UVI 43 is the highest UV Index recorded on Earth and it was on a volcano in Bolivia.
UVI 50 is what you can read off of a fresh T5 12% linear Arcadia PRoT5 fixture at the screen top if the bulb is resting on the top of the cage. So, yes, you can with present day technology put UVB levels into your cage which are higher than have been measured on Earth. This is why you do not want to rest a 12% or 10.0 T5 UVB lamp directly on the top of your cage. This was very bad advice floating around social media a few years ago and never made sense even then.
UVI 160 is the highest I have read off of a reptile fluorescent bulb through screen. It was the Exo-Terra 200 26Watt CFL. That is right, the highest power from fluorescent technology in our community comes off of a compact fluorescent light. The reason we don’t use compact.

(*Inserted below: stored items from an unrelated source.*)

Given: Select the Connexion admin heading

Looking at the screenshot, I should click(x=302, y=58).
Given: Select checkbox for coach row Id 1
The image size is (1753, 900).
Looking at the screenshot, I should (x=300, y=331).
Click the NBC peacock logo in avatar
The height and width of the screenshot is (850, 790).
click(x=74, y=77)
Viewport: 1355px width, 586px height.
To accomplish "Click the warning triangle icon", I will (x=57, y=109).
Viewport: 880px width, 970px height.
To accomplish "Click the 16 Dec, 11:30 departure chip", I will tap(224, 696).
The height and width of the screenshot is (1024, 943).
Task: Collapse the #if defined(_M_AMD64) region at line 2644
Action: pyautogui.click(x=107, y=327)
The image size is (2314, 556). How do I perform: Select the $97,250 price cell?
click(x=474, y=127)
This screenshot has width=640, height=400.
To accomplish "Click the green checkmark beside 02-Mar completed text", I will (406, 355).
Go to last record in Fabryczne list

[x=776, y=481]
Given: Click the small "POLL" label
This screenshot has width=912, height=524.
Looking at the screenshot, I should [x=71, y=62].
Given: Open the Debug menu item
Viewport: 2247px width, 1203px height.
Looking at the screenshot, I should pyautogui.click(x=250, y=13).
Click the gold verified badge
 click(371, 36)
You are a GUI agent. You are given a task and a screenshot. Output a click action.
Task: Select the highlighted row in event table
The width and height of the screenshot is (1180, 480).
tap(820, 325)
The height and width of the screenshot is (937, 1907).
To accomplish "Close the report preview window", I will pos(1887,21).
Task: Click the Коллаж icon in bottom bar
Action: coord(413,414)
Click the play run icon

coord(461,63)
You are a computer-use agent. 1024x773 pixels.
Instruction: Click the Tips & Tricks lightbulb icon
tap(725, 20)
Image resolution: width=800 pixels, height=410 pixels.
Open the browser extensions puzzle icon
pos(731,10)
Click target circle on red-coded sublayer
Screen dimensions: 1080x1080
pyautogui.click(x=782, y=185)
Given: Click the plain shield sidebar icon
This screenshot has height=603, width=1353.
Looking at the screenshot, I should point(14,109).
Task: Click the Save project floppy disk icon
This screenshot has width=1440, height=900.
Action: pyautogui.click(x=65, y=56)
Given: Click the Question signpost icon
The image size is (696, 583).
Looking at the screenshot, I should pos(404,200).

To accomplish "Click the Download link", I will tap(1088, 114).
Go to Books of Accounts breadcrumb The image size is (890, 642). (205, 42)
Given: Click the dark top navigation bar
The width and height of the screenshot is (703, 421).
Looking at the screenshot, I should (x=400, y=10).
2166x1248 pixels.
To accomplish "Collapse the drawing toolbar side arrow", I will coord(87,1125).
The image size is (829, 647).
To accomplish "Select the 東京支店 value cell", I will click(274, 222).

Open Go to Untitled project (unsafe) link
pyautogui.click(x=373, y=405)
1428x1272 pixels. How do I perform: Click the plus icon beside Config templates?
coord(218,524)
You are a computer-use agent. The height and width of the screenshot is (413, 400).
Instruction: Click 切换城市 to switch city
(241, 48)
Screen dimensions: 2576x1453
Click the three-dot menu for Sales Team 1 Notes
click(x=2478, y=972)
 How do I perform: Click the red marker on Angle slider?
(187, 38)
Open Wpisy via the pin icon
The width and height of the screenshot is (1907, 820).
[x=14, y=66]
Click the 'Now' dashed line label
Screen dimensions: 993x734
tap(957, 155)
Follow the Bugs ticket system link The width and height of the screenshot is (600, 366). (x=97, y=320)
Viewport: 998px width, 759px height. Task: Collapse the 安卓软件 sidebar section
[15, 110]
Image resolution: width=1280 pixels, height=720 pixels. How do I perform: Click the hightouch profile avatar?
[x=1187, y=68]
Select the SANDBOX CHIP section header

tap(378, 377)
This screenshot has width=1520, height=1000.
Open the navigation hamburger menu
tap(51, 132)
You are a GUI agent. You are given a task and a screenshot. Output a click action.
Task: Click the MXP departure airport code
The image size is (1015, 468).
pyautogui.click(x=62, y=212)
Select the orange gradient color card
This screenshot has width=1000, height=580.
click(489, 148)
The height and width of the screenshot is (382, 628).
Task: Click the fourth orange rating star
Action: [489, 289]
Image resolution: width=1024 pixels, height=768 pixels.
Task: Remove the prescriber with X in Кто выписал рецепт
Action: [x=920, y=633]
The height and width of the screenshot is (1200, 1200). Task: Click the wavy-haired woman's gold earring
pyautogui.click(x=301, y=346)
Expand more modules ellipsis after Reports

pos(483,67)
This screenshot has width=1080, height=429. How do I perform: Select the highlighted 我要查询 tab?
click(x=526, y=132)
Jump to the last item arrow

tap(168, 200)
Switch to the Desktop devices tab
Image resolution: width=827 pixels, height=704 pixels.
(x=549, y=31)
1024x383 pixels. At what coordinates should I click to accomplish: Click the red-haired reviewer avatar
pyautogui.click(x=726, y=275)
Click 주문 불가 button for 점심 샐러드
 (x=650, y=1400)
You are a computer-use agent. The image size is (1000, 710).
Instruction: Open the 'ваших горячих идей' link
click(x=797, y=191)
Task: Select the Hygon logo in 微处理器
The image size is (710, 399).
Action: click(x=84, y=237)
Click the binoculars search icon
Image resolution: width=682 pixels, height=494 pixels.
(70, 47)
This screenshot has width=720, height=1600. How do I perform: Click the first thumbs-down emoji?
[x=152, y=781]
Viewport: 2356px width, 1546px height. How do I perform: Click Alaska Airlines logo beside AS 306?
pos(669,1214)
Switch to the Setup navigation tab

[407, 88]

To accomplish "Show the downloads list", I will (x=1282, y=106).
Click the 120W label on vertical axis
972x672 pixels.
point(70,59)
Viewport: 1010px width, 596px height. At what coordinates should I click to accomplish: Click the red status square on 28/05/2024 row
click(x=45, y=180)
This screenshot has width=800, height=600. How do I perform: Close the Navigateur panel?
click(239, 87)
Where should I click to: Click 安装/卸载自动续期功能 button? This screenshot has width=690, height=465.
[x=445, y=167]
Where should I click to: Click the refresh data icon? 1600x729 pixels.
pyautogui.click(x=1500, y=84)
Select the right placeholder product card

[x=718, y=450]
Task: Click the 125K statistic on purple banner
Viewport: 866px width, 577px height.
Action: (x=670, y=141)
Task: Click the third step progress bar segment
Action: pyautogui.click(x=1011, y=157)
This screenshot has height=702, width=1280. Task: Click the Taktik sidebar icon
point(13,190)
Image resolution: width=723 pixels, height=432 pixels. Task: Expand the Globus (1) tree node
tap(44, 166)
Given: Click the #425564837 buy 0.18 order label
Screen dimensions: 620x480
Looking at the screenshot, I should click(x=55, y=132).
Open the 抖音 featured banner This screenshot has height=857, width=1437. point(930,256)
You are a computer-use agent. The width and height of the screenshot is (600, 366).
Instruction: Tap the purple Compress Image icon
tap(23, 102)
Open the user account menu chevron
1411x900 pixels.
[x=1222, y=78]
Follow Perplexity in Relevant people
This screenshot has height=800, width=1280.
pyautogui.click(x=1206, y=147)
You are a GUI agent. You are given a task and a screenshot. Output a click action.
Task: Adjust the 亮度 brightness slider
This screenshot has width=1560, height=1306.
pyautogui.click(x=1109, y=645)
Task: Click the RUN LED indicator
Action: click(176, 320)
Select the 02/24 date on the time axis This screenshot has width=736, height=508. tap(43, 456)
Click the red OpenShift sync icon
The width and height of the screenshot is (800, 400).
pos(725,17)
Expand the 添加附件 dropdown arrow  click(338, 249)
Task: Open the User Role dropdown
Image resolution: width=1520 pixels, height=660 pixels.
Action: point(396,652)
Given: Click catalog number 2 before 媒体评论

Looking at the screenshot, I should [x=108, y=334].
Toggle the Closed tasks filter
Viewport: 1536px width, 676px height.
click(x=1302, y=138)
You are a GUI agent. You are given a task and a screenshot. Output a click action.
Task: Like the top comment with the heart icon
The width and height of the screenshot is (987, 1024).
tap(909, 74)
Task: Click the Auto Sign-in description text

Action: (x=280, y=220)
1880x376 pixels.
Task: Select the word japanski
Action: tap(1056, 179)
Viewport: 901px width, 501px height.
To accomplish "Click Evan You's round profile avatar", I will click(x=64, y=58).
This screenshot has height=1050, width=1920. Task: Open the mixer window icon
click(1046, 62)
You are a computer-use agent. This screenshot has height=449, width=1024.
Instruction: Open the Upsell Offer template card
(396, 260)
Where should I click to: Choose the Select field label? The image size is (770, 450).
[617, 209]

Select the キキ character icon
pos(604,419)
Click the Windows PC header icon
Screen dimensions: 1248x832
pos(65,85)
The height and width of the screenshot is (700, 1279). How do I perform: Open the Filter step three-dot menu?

Fluorescent bulbs is not because they can’t create the higher UVB levels, it is that they don’t do it in a useable gradient.
The scale provided by the World Health Organization is designed to warn us when the conditions get dangerous and we have the potential to get sun burned.
It is useful to know how light comes off of the fluorescent bulbs. Fluorescent bulbs radiate light in all directions and so we need a reflector on the bulb to redirect the light into the cage. As this image shows, the energy into the cage raises dramatically with the reflector. But then we give up some of the gains by going through the filter of the screen top. Most screen cages commercially sold use 70% transmission screen which would filter out 30% of the energy. If you have a finer mesh than standard window screen or a wider mesh, such as if using a bird cage, then your VUB light energy will change from the numbers shown on this page
How much UVB do chameleons need?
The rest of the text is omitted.